Postby crestor » Mon May 27, 2013 6:54 am

bp shinners wrote:
PotenC wrote:Do you have any advice for the RC section? I did PrepTest 58 today and it has the been the first time in a long while that my score dipped below a 170, since I missed a whopping 7 questions on the RC section. I've read that RC section has gotten more difficult over the past couple of years, and it has kind of destroyed my confidence.


People always say this, and I just don't see it. RC has changed, for sure, but I don't think it's become more difficult. To me, it's actually easier now for three reasons:
1) Comparative reading. You will have one of these passages. Most of my students find these passages easier than the other ones.
2) Fewer passages that are helped by specialized knowledge. Sure, it was great to get a passage on a topic with which you were familiar. But it sucked when everyone else was familiar with the topic and you weren't. Recently, I've been seeing more passages that are so esoteric/obscure that no one reading it really has a leg up. That evens the field.
3) Tighter answer choices. The questions have become LR-esque in how tight they are with the wording.

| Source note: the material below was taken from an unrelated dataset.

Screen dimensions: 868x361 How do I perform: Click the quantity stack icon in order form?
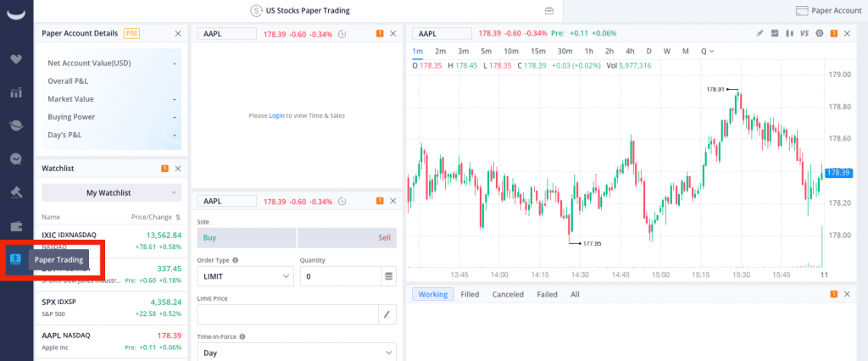click(x=388, y=276)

This means that you should be better able to eliminate the incorrect answer and pick the correct answers based on strategies from LR, and be more certain of your answers than most people think you can be on RC.

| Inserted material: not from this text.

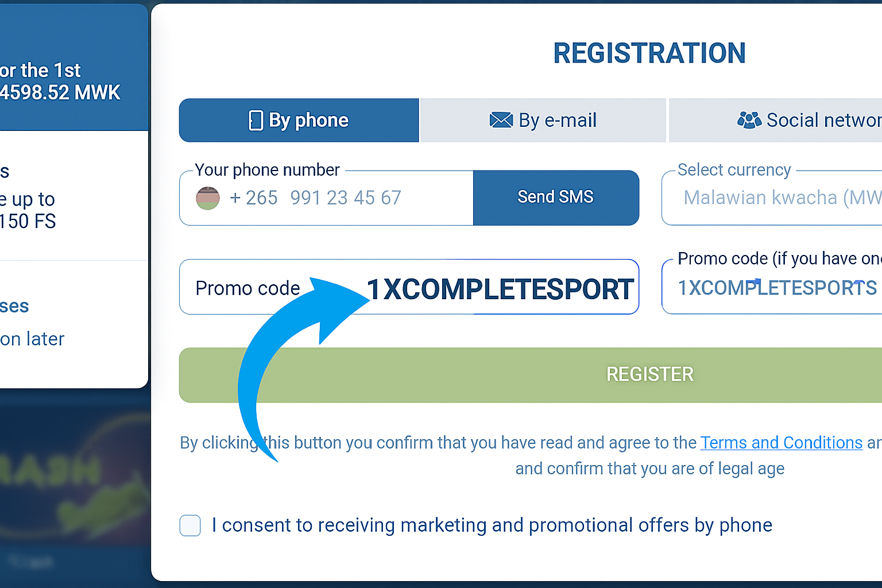Click the legal age confirmation text

649,469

Biggest change in strategy I can suggest is to approach each question as an LR question. Type it just as you would in that section. Most will be "Most Strongly Supported"-type questions (including the Main Point question, which should be viewed as a hybrid Main Point/Soft Must Be True ("Most Strongly Supported") question). There will be a smattering of Strengthen/Weaken/Parallel questions. Then a few Role and Organization questions. But use your LR strategies here.

When reviewing passages, don't just find why your answer was wrong and the other answer was right. Figure out what you could have done to quickly answer that question. This usually involves making a new tag on the passage that you didn't the first time through. You don't want every detail that shows up in a question tagged in the passage, but you do want to at least have the paragraph in which it appears tagged so that you could have quickly found that answer choice.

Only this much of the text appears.